> Directives
(a) In the text on Florence's tabernacles, who painted the coronation of the Virgin Mary in the tabernacle on via Orsanmichele?
(b) Reproduce the passage from the text on Florence's tabernacles starting at "Florence’s most important" and ending at "for the occasion.".

Florence has over a thousand tabernacles, more than any other city in Europe. Of course, locating them all is a daunting task. To get you started, we have put together this (very) short list of major tabernacles in Florence’s historic center. If organized tours are not your thing, meander through the streets and look up: you are bound to find an interesting street shrine to admire.

 

 

Orsanmichele/Tabernacolo di Santa Maria della Tromba

 

Florence’s most important (and expensive!) tabernacle can be found inside Orsanmichele. The elaborate marble structure by Andrea Orcagna (1350s) that houses an image of the Madonna has been described as ‘the most perfect work of its kind in Italian Gothic.’ The Madonna was painted by Bernardo Daddi (commissioned in 1346) after the original, which is said to have performed miracles, burned in a fire. The earlier painting was previously located outside the church and was later promoted to the interior of Orsanmichele, which was renovated for the occasion.

A particularly impressive tabernacle near the church on via Orsanmichele, at the corner of Palazzo dell’Arte della Lana, comprises two gothic masterpieces. In one section, an extremely elegant fourteenth-century Madonna sits on her throne, surrounded by angels and saints; this section, by Jacopo del Casentino, was completed around 1347. Above is a coronation of the Virgin Mary, by Niccolò di Pietro Gerini. Flanking these are the insignia of the most important Florentine families of the era, as well as the guilds, municipality and historic neighborhoods (everyone wanted his name on this one). Above it all, tucked beneath its loggia, is a starry night sky. This tabernacle was dismantled and moved several times and even made a visit to piazza della Repubblica (before its expansion in the 1800s), after which it was finally installed in its current location.

> Given data
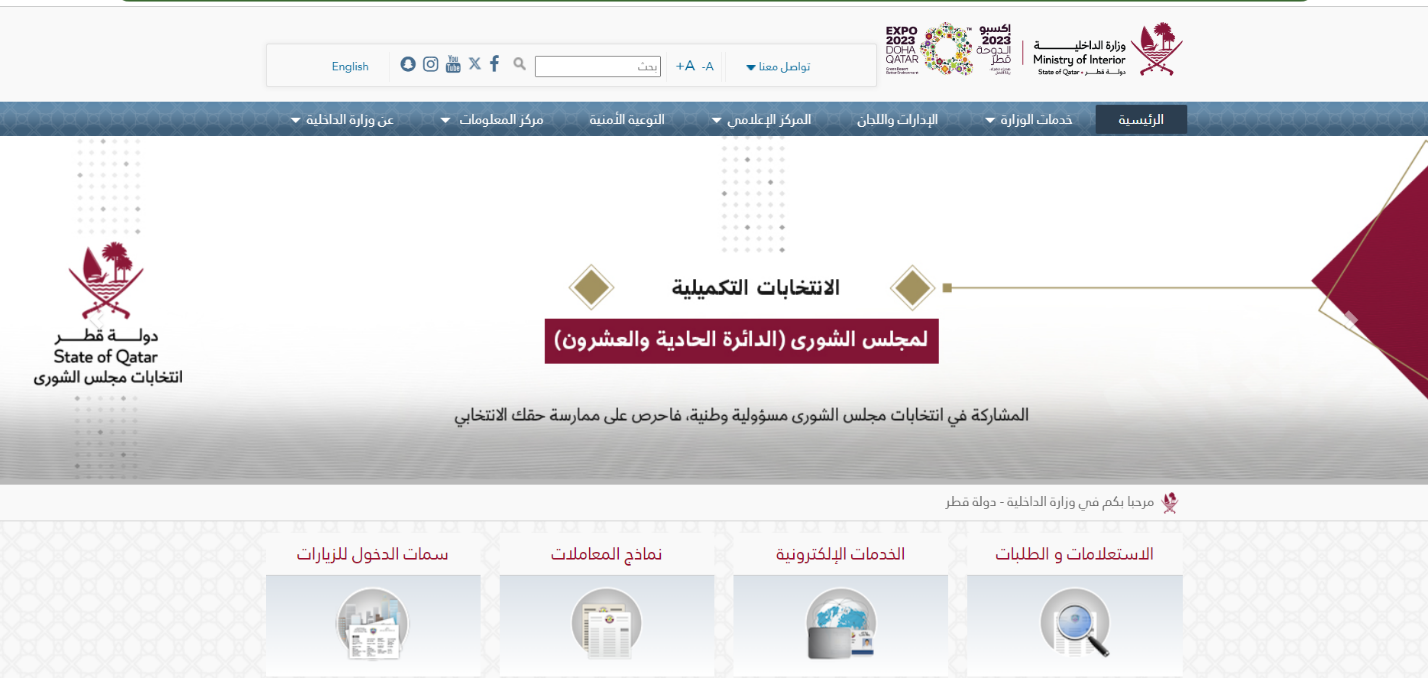Switch language to English
1428x678 pixels.
pos(350,67)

> Solutions to the problems
(a) Niccolò di Pietro Gerini

(b)
Florence’s most important (and expensive!) tabernacle can be found inside Orsanmichele. The elaborate marble structure by Andrea Orcagna (1350s) that houses an image of the Madonna has been described as ‘the most perfect work of its kind in Italian Gothic.’ The Madonna was painted by Bernardo Daddi (commissioned in 1346) after the original, which is said to have performed miracles, burned in a fire. The earlier painting was previously located outside the church and was later promoted to the interior of Orsanmichele, which was renovated for the occasion.